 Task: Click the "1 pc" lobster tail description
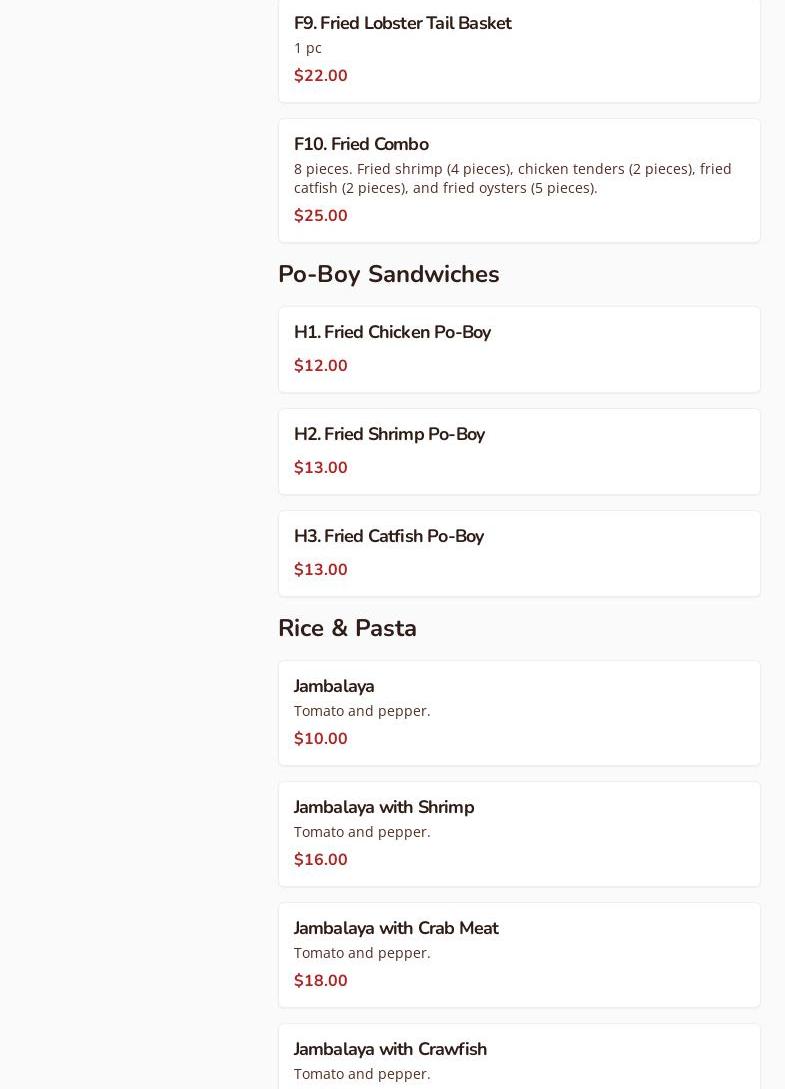[308, 48]
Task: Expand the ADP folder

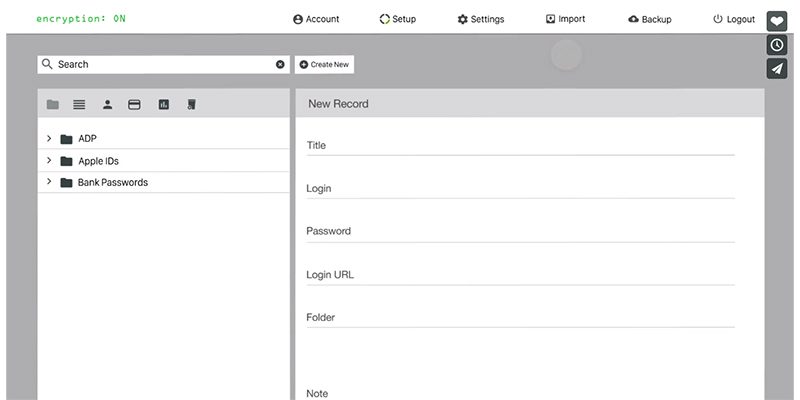Action: pyautogui.click(x=49, y=138)
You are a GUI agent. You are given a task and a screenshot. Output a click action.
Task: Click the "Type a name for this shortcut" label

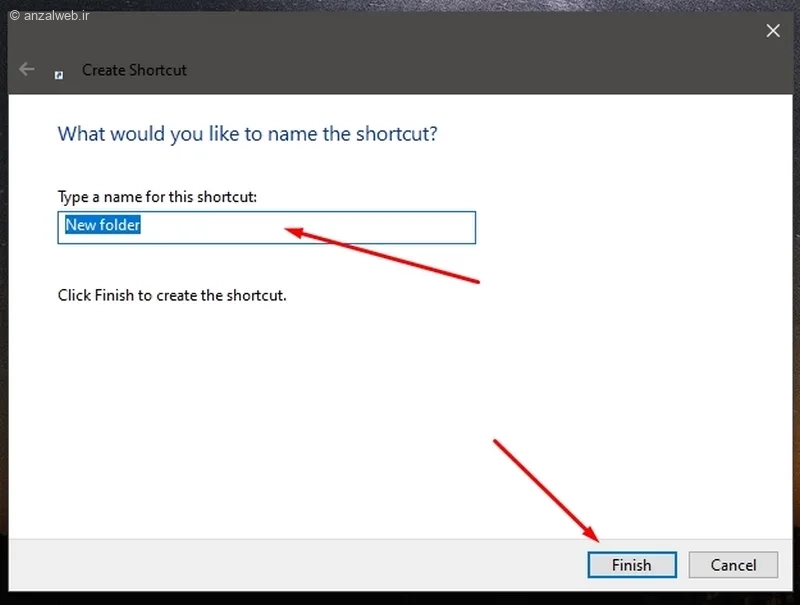click(x=157, y=197)
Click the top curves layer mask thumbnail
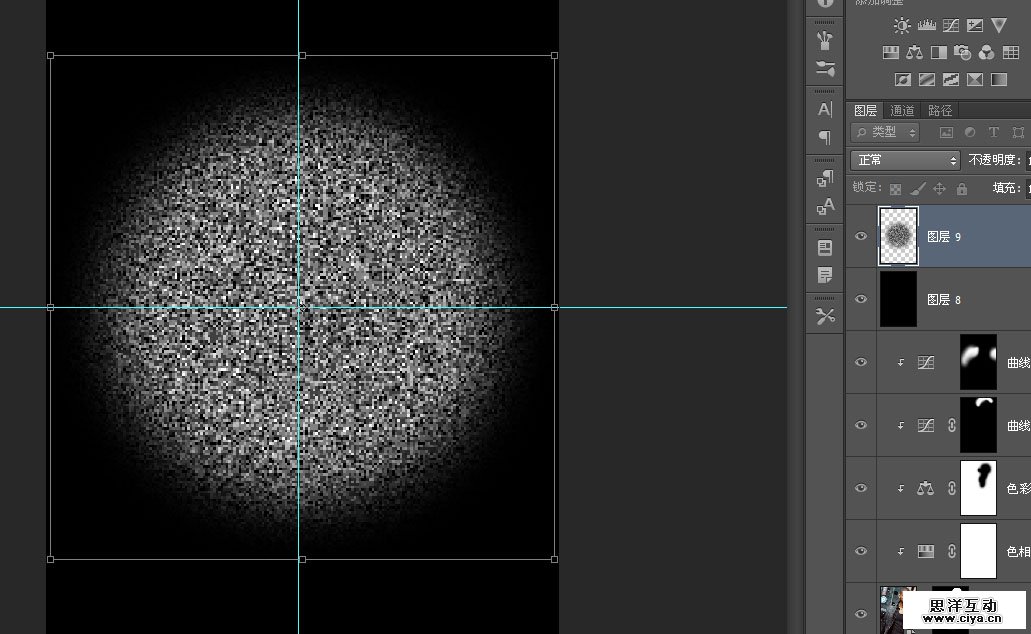Screen dimensions: 1031x634 (x=978, y=361)

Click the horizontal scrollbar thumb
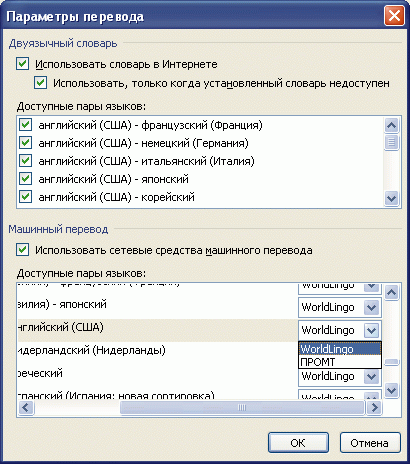pos(242,407)
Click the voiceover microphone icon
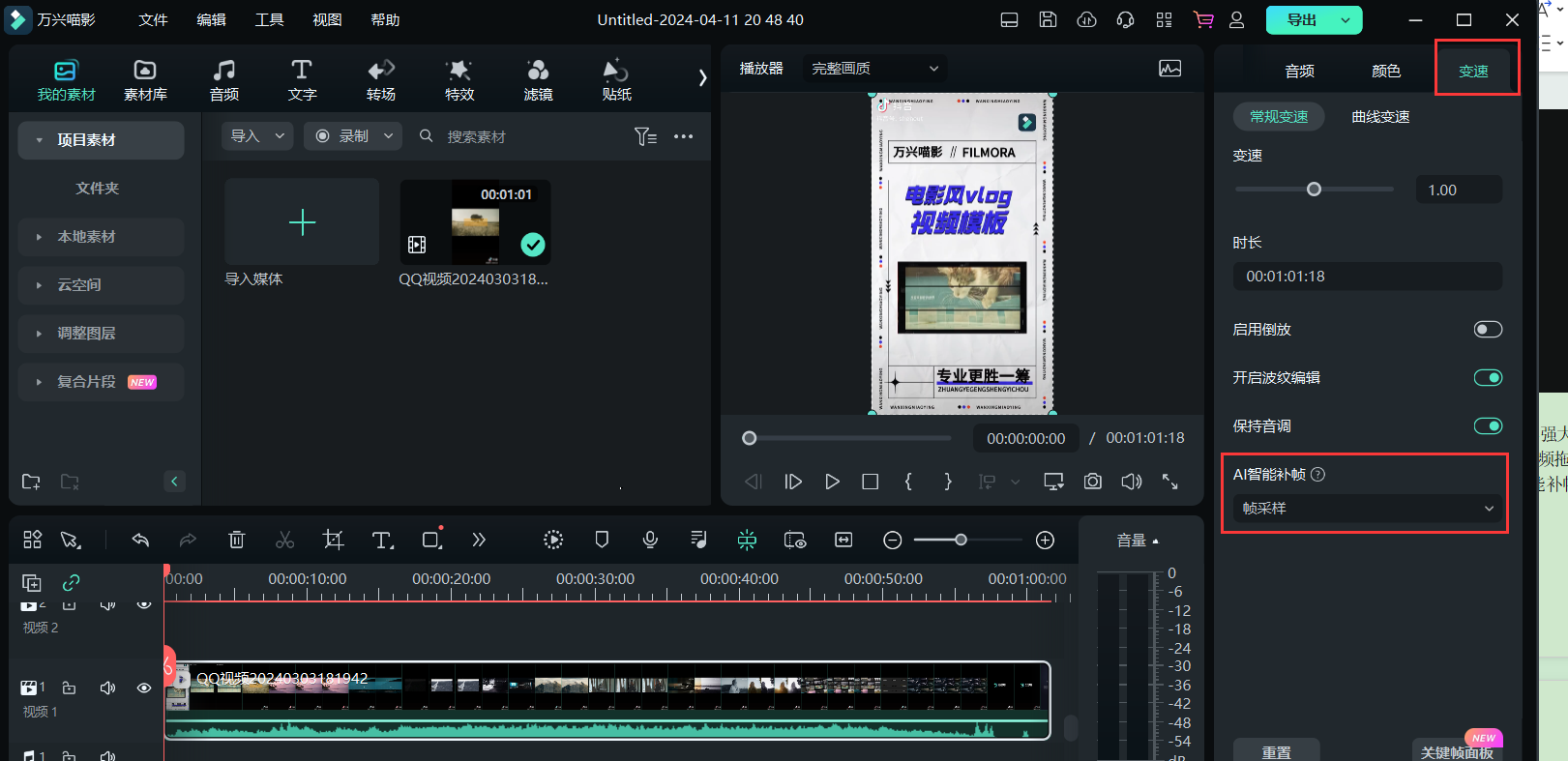Screen dimensions: 1568x761 (650, 540)
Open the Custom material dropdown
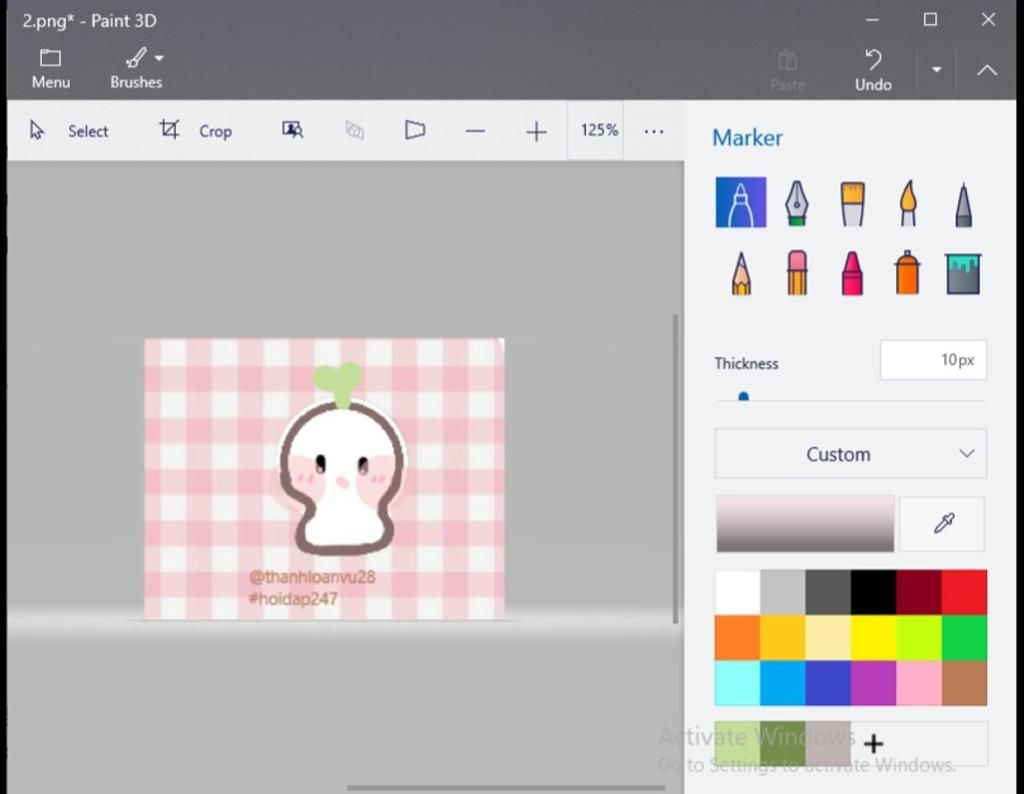 [x=850, y=454]
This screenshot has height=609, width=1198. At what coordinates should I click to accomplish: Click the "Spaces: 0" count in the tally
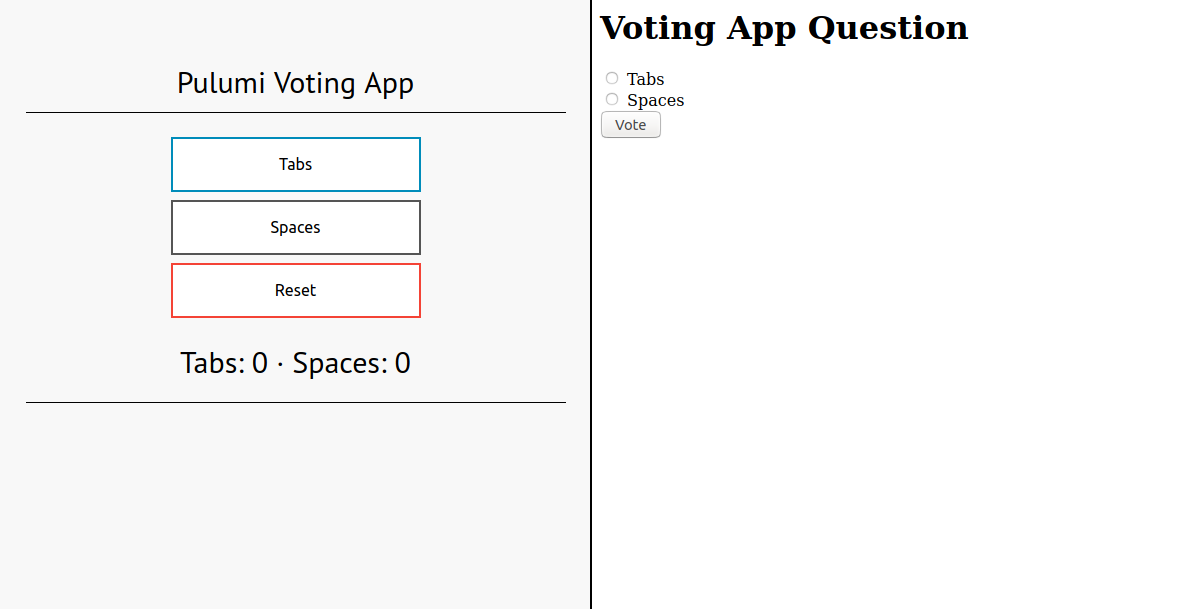tap(351, 363)
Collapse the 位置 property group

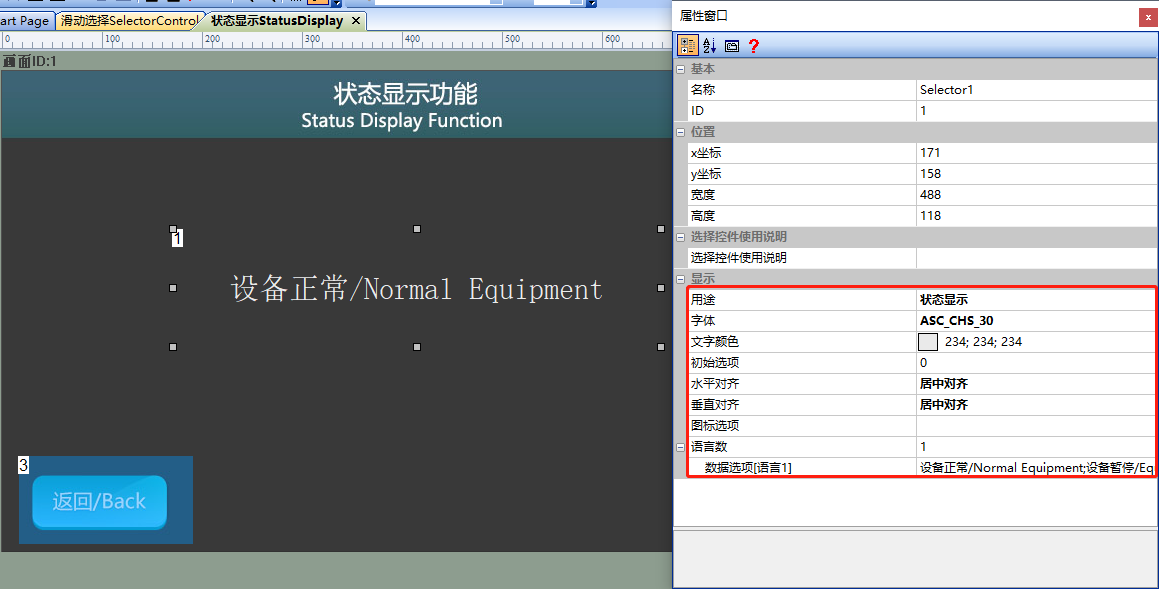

··········

Transcribe every line of the listing above exactly; skip the pictures.

**Response to this task**
 Task: Click the "1 pc" lobster tail description
[308, 48]
Task: Expand the ADP folder

Action: pyautogui.click(x=49, y=138)
You are a GUI agent. You are given a task and a screenshot. Output a click action.
Task: Click the "Type a name for this shortcut" label

click(x=157, y=197)
Click the top curves layer mask thumbnail
Screen dimensions: 1031x634 (x=978, y=361)

Click the horizontal scrollbar thumb
pos(242,407)
Click the voiceover microphone icon
Screen dimensions: 1568x761 (650, 540)
Open the Custom material dropdown
 [x=850, y=454]
This screenshot has height=609, width=1198. At what coordinates should I click to accomplish: Click the "Spaces: 0" count in the tally
tap(351, 363)
Collapse the 位置 property group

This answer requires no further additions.